Prestes a ser privatizado, o parque Ibirapuera perdeu, desde a fundação, metade da área original e também um pedacinho da alma, o símbolo que marcou o seu nascimento.
São Paulo comemorou o quarto centenário em 1954. Foram inúmeros os legados da festa, entre os quais, o principal é a área verde mais querida da cidade.
Já reconhecido como nosso maior arquiteto, Oscar Niemeyer foi contratado para conceber os prédios e bolar sua distribuição no parque. Criou também o símbolo do jubileu, que se tornou onipresente naqueles tempos: um monumento com a forma do emblema previsto na planta do lugar.
No dia 25 de janeiro daquele ano, quando o então prefeito Jânio Quadros inaugurou a área verde, a grande escultura estava ao fundo, perto da Oca. As fotografias da época mostram a construção. Mas, desde então, ela sumiu.
A história, incrível, é reveladora do efeito pernicioso do chamado “jeitinho brasileiro”.
Niemeyer projetou uma forma espiralada, enrolando-se em torno de um eixo inclinado.
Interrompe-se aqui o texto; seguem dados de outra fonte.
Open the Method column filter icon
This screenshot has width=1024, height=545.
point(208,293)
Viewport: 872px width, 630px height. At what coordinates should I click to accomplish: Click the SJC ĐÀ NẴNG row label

Como é frequente no Brasil, as obras atrasaram e, só cerca de seis meses antes da inauguração, a comissão responsável se tocou de confeccionar o monumento.
O arquiteto fez o desenho e deixou a realização técnica para o engenheiro Zenon Lotufo. Os cálculos revelaram que era impossível produzir a forma em concreto, com a inclinação desejada. A solução seria moldá-la em aço, mas já não havia tempo ou dinheiro para isso.
As semanas passaram e, às vésperas do aniversário da capital, a equipe incumbida decidiu fazer uma gambiarra: um monumento de gesso, com inclinação inferior. Foi essa obra ilusória que ornou a festa.
Nas semanas seguintes, as chuvas típicas do verão derreteram o Monumento ao Quarto Centenário, retirado às pressas para recuperação. A prefeitura, sem dinheiro, contou com o tempo para deixar a obra cair no esquecimento. E conseguiu.
Quando se fala de privatização do Ibirapuera, sempre imagino o comprador do parque forçado a reconstruir o monumento. Se possível antes do quinto centenário.